Specifically, by connecting naturally opposed muscles in series to construct the "pulley" of an AMI, muscle mechanoreceptors are activated during volitional movement of the phantom limb and produce proprioceptive afferent signals. Thus, the sensation of movement of the joint is preserved. This antagonist muscle structure additionally provides a mechanism for modulating the impedance of the phantom joint, as the sum of absolute torques produced about the joint determines stiffness while only the net of those torques controls acceleration. The AMI thus enables biomechanically relevant control strategies.

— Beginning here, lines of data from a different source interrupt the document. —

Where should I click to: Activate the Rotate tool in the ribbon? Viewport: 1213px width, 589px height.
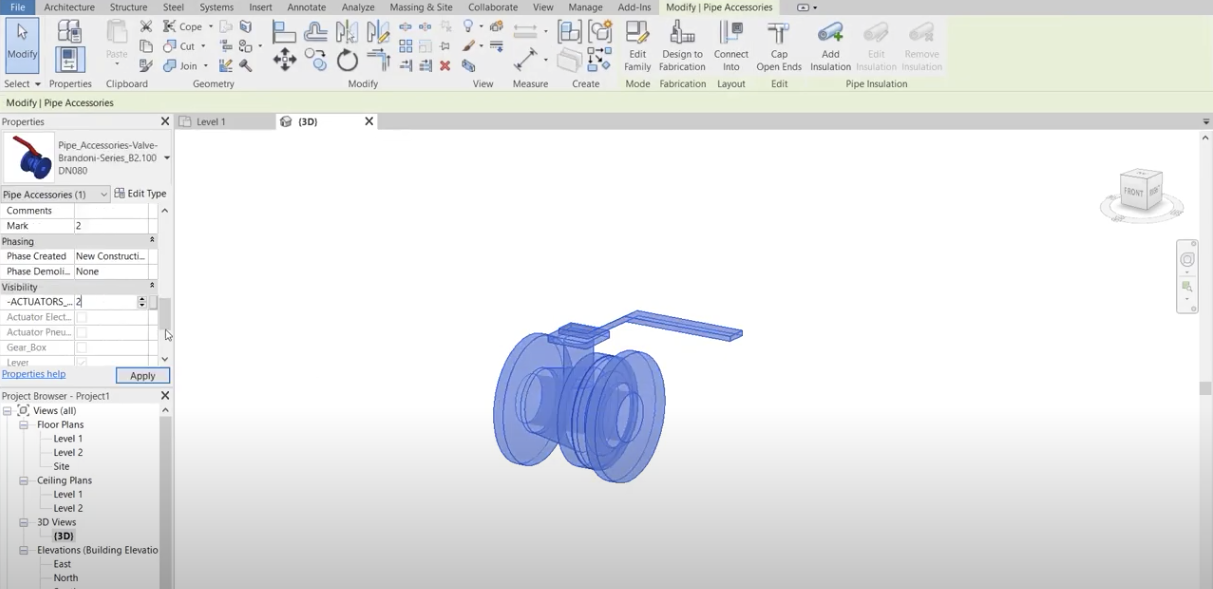[x=347, y=61]
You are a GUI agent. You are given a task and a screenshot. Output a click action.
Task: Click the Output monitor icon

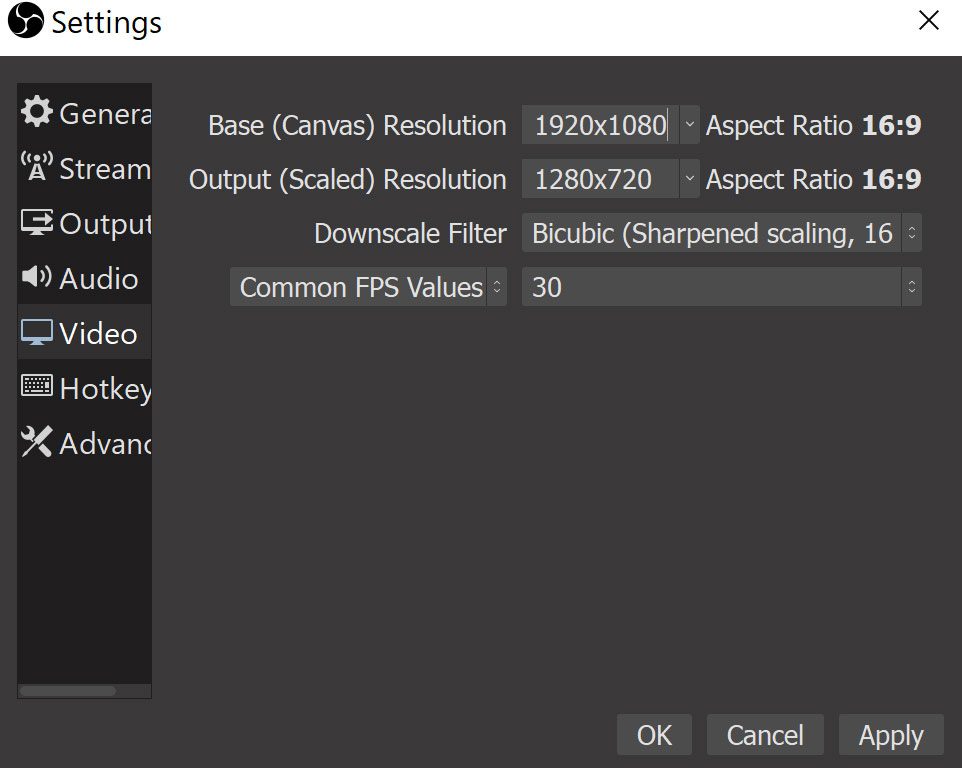(37, 223)
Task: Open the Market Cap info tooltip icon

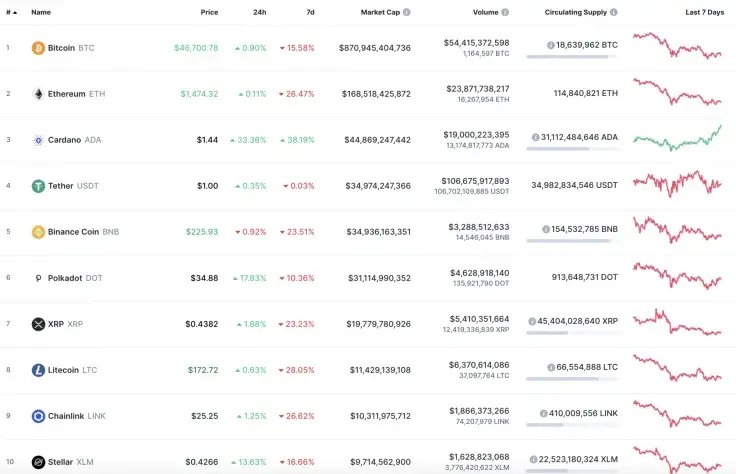Action: click(x=406, y=13)
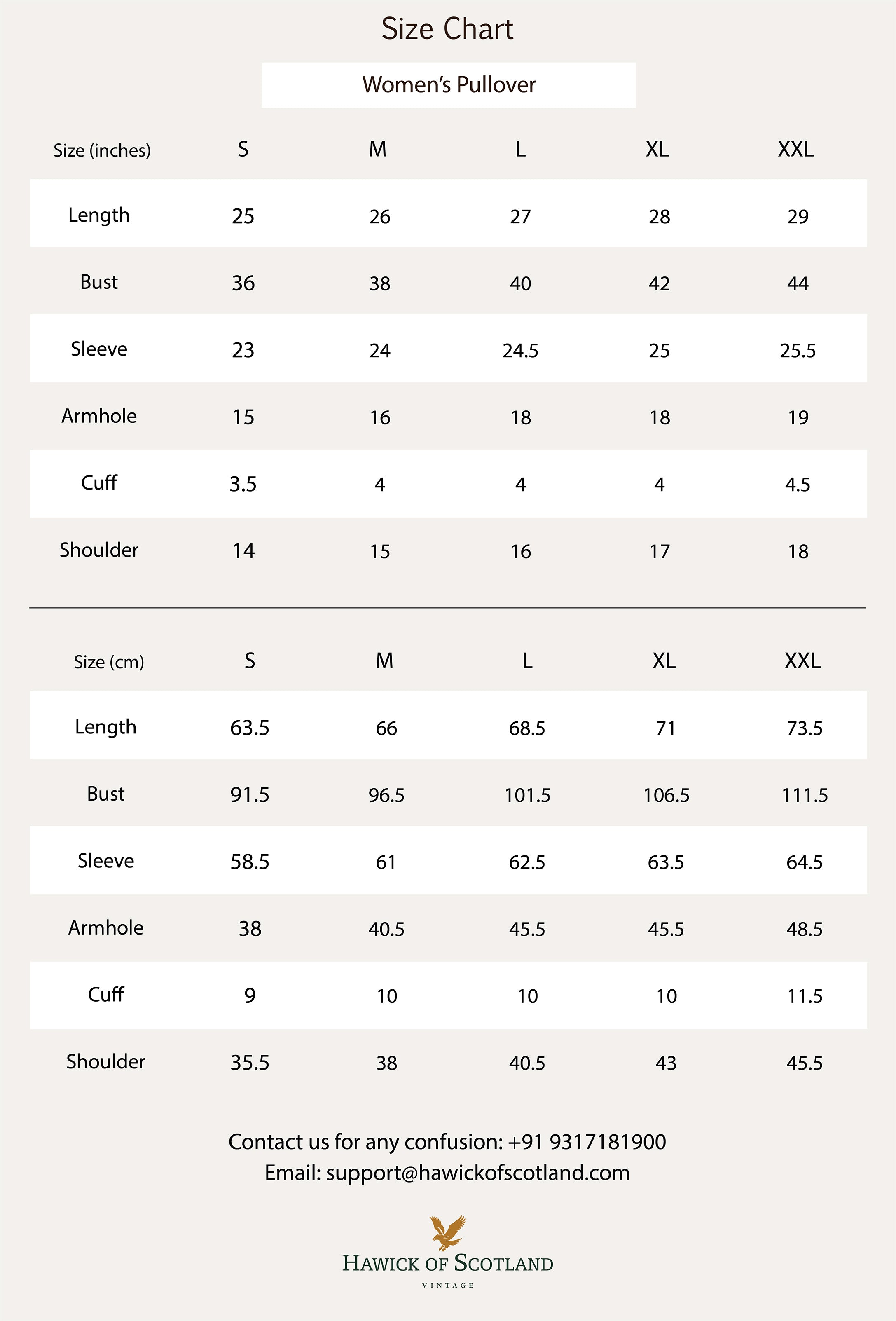Click the Size (cm) header label

[109, 662]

The provision of touch feedback is also possible with the inclusion of the CMI. Cutaneous afferents can be produced when a muscle actuator contracts to cause strain in a skin graft from the fingertips. As the construct preserves the dermis, a full range of cutaneous sensation from the different mechanoreceptors in the skin are elicited. With muscle actuators natively recruited during grasping, graded touch feedback can even be felt reflexively.
In this project, we seek to modify the amputation procedure to include at least one AMI construct for each digit in the hand and for the wrist, and to incorporate CMI construction for all digits. Together, these interfaces contribute to the development of a bionic limb that is capable not only of voluntary efferent control, but also meaningfully senses objects manipulated in the hand.